Dozens of Paul delegates and supporters staged an organized, angry and very loud walkout from the convention floor, filling the halls with anti-RNC chants. It was the second day in a row in which Paul delegates’ anger at Republican officials over efforts to prevent them from claiming other candidates’ delegates boiled over into open defiance.

“As Maine goes, so goes the nation! As Maine goes, so goes the nation!” protestors shouted in unison, a reference to demands that the RNC seat Paul delegates who the state party replaced with Mitt Romney supporters.

“We got railroaded by a freight train of hypocrisy,” James Martin, a Paul delegate from Virginia, told TPM. “We’re trying to raise the integrity of the Republican Party, and if they won’t do it from the top down, we’ll do it from the bottom up.”

The Paul contingency waited until after the Paul-centric convention opening had concluded before the protest got under way.

The convention began Wednesday night with a film showing clips of various Republican lawmakers, including Sens. Jim DeMint, Mike Lee and Mitch McConnell, praising Paul’s small-government vision.

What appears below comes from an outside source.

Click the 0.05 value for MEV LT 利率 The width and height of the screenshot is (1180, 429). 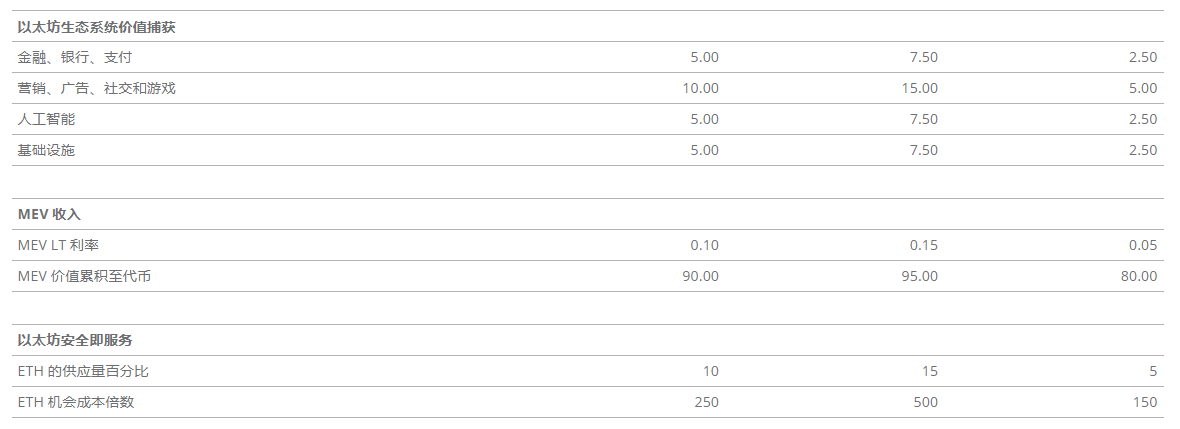tap(1143, 245)
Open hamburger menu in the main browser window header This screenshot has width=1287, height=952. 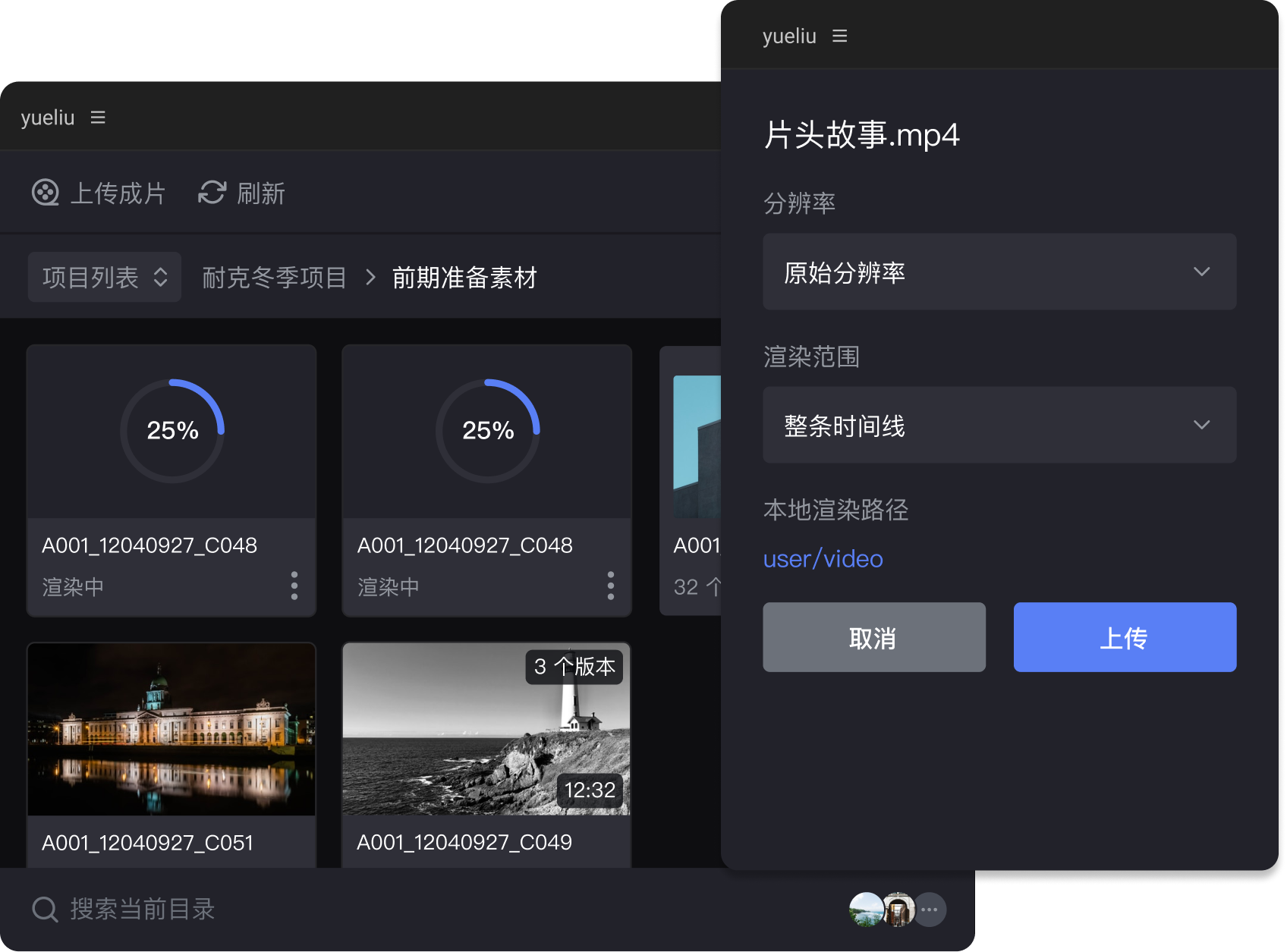point(98,118)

“The longer we go and the deeper in debt we get, the more apparent it was that Ron Paul right all those years,” DeMint said in the video, to cheers from the crowd.

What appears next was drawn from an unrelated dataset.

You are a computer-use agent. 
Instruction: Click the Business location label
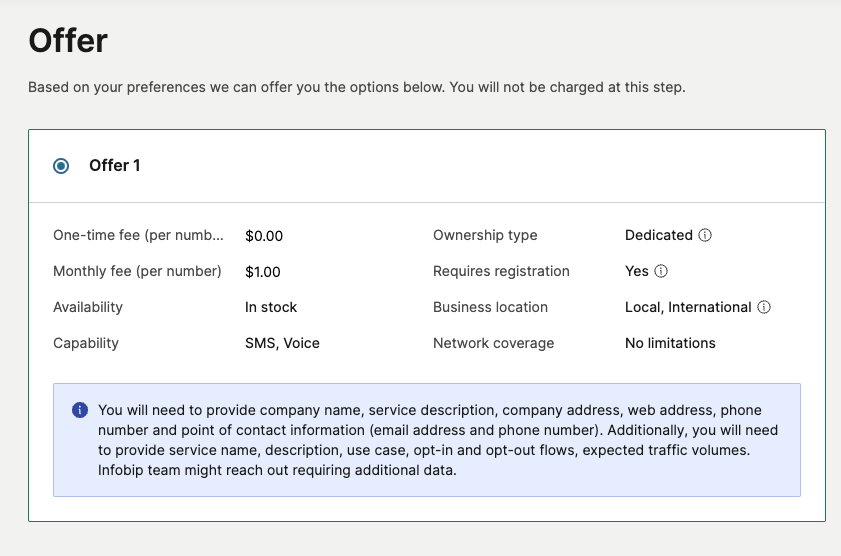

Not mentioned in the film was what separated Paul from the men toasting him: the congressman’s pointed refusal to endorse Romney.

That decision likely killed whatever chance Paul had of being awarded a speaking slot. But his son, who is closer to the Republican Party establishment, backed Romney months ago and took the stage Wednesday to sell conservatives on his candidacy.

Rand Paul’s speech did not mention Ron Paul by name, referring only to how his grandfather lived to see “a certain congressman from Texas run for the presidency of the United States.” Paul supporters burst into applause at the shout-out.

In a nod to his father’s movement, Rand Paul also briefly chided Republicans for not taking a more libertarian position on civil liberties and for shielding the military from spending cuts, two signature issues for both Pauls. But in the end, Rand Paul decisively cast his lot with the party’s current nominee, saying the party needed someone “who will lead our party and our nation forward.”

“I believe that someone is our nominee: Gov. Mitt Romney,” he said.

Paul and non-Paul delegates alike cited the younger politician’s backing of Romney as indicative of a broader divide with the movement that reduced his influence within it.

Lawton Sack, a delegate from Georgia who voted for Romney, predicted before Rand Paul’s speech that it was unlikely to have an impact on the Paul delegates from his state that he’s tried to help ease into the party.

“A lot of people have turned against Rand Paul for [his] endorsement of Romney,” he said.